CAPÍTULO VIII. La Curiosidad Mató al Gato o... Casi.

3.4K 105 56
                                    

AMAIA

Puse el brazo sobre mi cara tratando de librar a mis pobres ojos irritados por la falta de sueño de las primeras luces de la mañana, colándose a través de los agujeritos de la persiana. Gemí, de forma tan ronca y tosca que parecí más un animal que un ser humano.

Apenas había dormido en toda la noche, mi conciencia pesaba. Verlo, hablar con él, había sido muchísimo peor de lo que jamás hubiera imaginado. Pero no había sido solo eso.

Él me había tocado. Varias veces.

Y yo ni si quiera había reparado en ello hasta que yo misma lo había hecho sin darme cuenta, durante el casi accidente de coche.
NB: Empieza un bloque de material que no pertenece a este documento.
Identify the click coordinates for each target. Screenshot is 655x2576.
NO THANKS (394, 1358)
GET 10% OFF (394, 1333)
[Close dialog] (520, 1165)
Cualquier persona normal no le daría ninguna importancia a este hecho, tampoco estaría asustada.

Pero desde lo que pasó hacía tres años yo no había dejado que nadie me tocara. La terapia, aunque efectiva, era lenta. Solo hacía un año y medio que había avanzado un poco permitiendo que la gente con la que tenía confianza pudiera darme un beso en la mejilla, darme la mano o un abrazo, si yo antes lo consentía. Sin embargo, las ganas de vomitar, los temblores, y la falta de aire cada vez que alguien me golpeaba sin querer, me rozaba o chocaba conmigo, seguían ahí, solo que soportados y contenidos con muchísimo esfuerzo.

Y Alfred me había abrazado en un segundo y yo no había sufrido ni un solo síntoma. Yo misma había buscado su toque ¿Qué demonios estaba mal conmigo?

- Lo siento.

Estaba tan metida en mis pensamientos que oír la voz de Aitana en el salón fue como si me hubieran sacudido para despertarme.

- No quiero hablar de esto.

Él estaba aquí.

Miré el despertador sobre la mesita derecha con el temor en mi cuerpo de haber perdido el tren. Las diez y media, aún era temprano ¿Había venido a recogerme para ir a la estación? ¿Por qué...? Entonces recordé el contrato y cómo a partir de el momento en el que cada uno de nuestros bolígrafos había dibujado el último tramo de sus respectivas firmas, estábamos atados el uno al otro como si nos hubieran esposado juntos.

- No me mires así. No tomé ningún bando porque esto no es una guerra -sentí su voz como si ella estuviera a punto de romperse- Actué según lo que creí que era mejor para ambos.

No entendí bien la respuesta de él y la curiosidad me iba matar de un momento a otro, así que me levanté de la cama y me acerqué de puntillas a la puerta para evitar que esa pequeña barrera hiciera que me perdiera algo.

- No me digas que no ya no te importa nada de esto porque cuando abrí la puerta he visto esa mirada.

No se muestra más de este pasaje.